Secara tata kota, perbaikan trotoar dan taman kota bergerak dengan 
cepat. Interaksi sosial berkorelasi dengan kebahagian. Karenanya Indeks 
kebahagiaan naik ke 70,6 di akhir 2015. Artinya warga Bandung bahagia. 
Problem sampah dan jalan rusak sudah hilang dari 5 besar masalah Bandung
 versi survey warga. Adipura hadir lagi setelah 17 tahun absen. Namun 
secara jujur, Kota Bandung masih punya hutang masalah yaitu urusan 
pengurangan banjir dan kemacetan.

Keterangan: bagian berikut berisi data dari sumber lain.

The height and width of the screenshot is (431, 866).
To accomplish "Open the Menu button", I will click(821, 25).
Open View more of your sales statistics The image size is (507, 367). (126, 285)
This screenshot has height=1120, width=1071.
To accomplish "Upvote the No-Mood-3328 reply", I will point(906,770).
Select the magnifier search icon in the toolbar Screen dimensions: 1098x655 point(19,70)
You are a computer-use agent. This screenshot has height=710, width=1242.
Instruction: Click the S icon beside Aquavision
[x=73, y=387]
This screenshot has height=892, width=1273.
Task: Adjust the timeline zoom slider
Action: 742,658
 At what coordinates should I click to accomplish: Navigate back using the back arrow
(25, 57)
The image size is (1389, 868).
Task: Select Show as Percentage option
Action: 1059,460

Dua problem ini menjadi prioritas di 
sisa jabatan saya.  
 Dan yang terberat, warga Bandung mayoritas 
tidak mengijinkan saya pergi sebelum menyelesaikan tugas. Di dalam kata 
‘warga Bandung’ terkandung di dalamnya suara relawan yang dulu berjibaku
 memenangkan saya, suara keluarga saya dan suara mentor hidup saya yaitu
 ibu kandung saya, yang tidak merestui kemanapun sebelum niat selesaikan
 periode pertama kewalikotaan Bandung ini tunai. Semoga warga Bandung 
juga memahami, bantu saya dengan aktif menaati aturan dan berpatisipasi 
aktif dalam program-program pemkot, agar Bandung Juara berkat usaha 
bersama.
 ***
 Indonesia tidak hanya Jakarta. Mitos pusat 
segalanya itu harus dibongkar. Saya yakin Indonesia bisa maju jika di 
daerah juga dipimpin orang-orang terpercaya dan progresif secara merata.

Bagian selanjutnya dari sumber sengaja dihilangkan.